The recently held program of the Plzeň section of the 9th year of the Architecture Day festival, subtitled After the Velvet Revolution or Plzeň "at the end of history,” is traditionally followed by a lecture series organized by the Pěstuj prostor association. The cycle follows and develops the defined theme - in this case, the changes in architectural, urbanistic, and social discourse not only in Plzeň in the period shortly before and after 1989. The first part of the series, during which urban planner and landscape architect Milan Svoboda and social geographer Luděk Sýkora will present their contributions, will take place on Thursday, October 24, 2019, at 6 PM at the Study and Scientific Library of the Plzeň Region.

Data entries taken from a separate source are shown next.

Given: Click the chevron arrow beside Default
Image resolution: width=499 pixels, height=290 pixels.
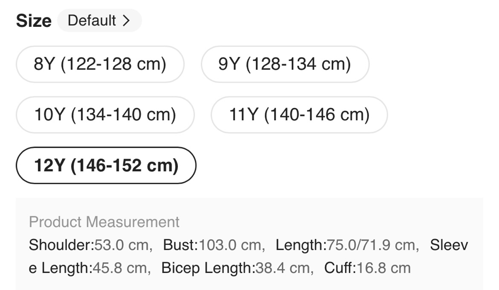Looking at the screenshot, I should click(126, 20).
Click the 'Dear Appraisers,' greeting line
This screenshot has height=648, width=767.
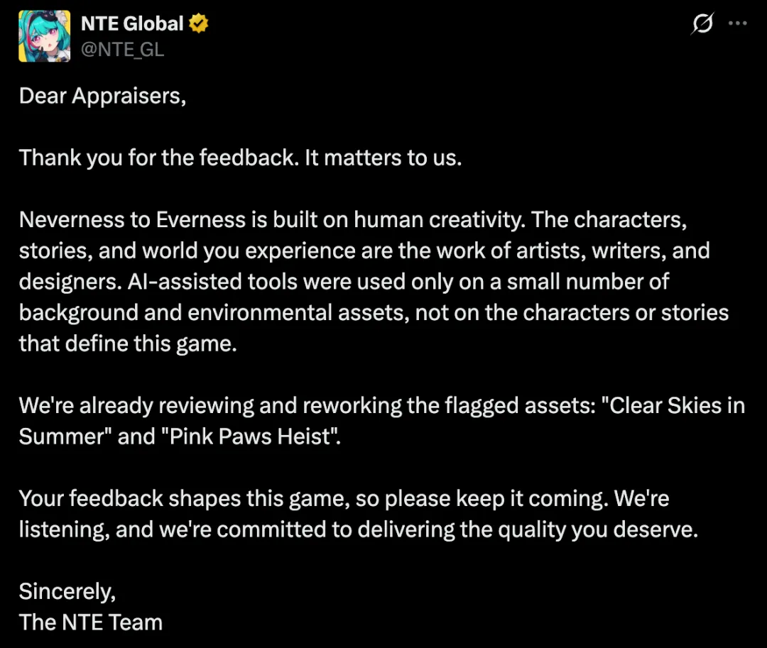point(103,97)
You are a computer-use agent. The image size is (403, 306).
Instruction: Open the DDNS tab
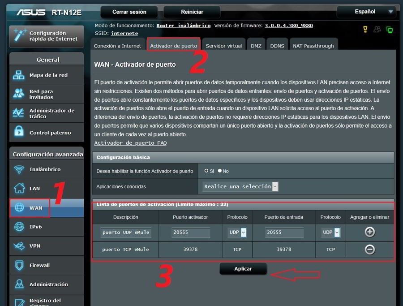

Milan Svoboda, co-author of the spatial plan for Plzeň from 1992 and former director of the city's Concept and Development Department, will present a lecture titled City Planning(s) after 1989, which will outline the foundations of urban planning in the 1990s. In 1992, a time characterized by freedom, creativity, and also naivety, work began on a new spatial plan for the city of Plzeň. “According to Milan Svoboda, the preparation of the document was driven by an effort to free itself from the dictation of modernism in its socialist, i.e., Czechoslovak form, without actually knowing how to do it,” states Petr Klíma from the organizing association. A thorough change in city planning was then hindered by a number of external and internal factors, which only fully manifested over time. One of them was the minimal understanding of urban planners about the strength of the influence of the private sector and economic players exerting their interests even through political representation. The second was the building law from 1976, which defined the method of spatial planning in terms of land use, which according to Svoboda is a stigma of the past that we have not yet shaken off.

Professor Luděk Sýkora will critically assess three decades of post-socialist urban transformations in his lecture titled The Second Round of Urban Transformations, pointing out their successes and problems. He will recall the thesis of German-British sociologist, political scientist, and philosopher Ralf Dahrendorf, who emphasized in 1990 that to create a stable and well-functioning society in former socialist countries, at least sixty years would be needed. Therefore, we are only at halftime in the transformation. “In his contribution, Professor Sýkora will also present the challenges of the present and alternative perspectives on urban development,” adds Petr Klíma.

Admission to the event is 50 CZK. The next part of the series After the Velvet Revolution: Architecture of Plzeň "at the end of history” will take place on Wednesday, November 6, 2019, at 6 PM in the former apartment of Willy and Gertrude Kraus, one of the so-called Loos interiors. Architectural historian Michaela Janečková and anthropologist Michal Lehečka will give lectures dedicated to housing estates and life in them.

The series is organized by the Pěstuj prostor association with the support of the city of Plzeň, the Ministry of Culture of the Czech Republic, the State Fund for Culture of the Czech Republic, and the Foundation for Czech Architecture. Its goal is to support and develop interest among local experts and the broader public in architecture and the built and landscape environment of the city.

RNDr. Milan Svoboda
He studied ecology and environmental protection at the Faculty of Science of Charles University in Prague. After his studies, he dedicated himself to landscape planning, landscape architecture, spatial planning, and strategic planning. From 1992 to 2007, he worked in the Concept and Development Department of the city of Plzeň, which he directed from 2001. He utilized his experience in managing a city organization while leading the Plzeň 2015 team during the city's candidacy for the title of European Capital of Culture 2015 and during the establishment of the Plzeň 2015 company. He is the author and co-author of numerous urban and spatial planning documents and landscape architecture projects. He collaborates with the Faculty of Architecture at the Czech Technical University in Prague and is a consultant for the research task "Methodology for Assigning Spatial Plans." He has published numerous contributions in the fields of spatial planning and spatial development.

prof. RNDr. Luděk Sýkora, Ph.D.

He serves as a professor in the Department of Social Geography and Regional Development at the Faculty of Science of Charles University in Prague. He focuses on the transformations of post-socialist cities and their spatial structures and settlement systems, with an emphasis on metropolitan areas. He primarily examines the processes of suburbanization and residential segregation and their risky societal consequences.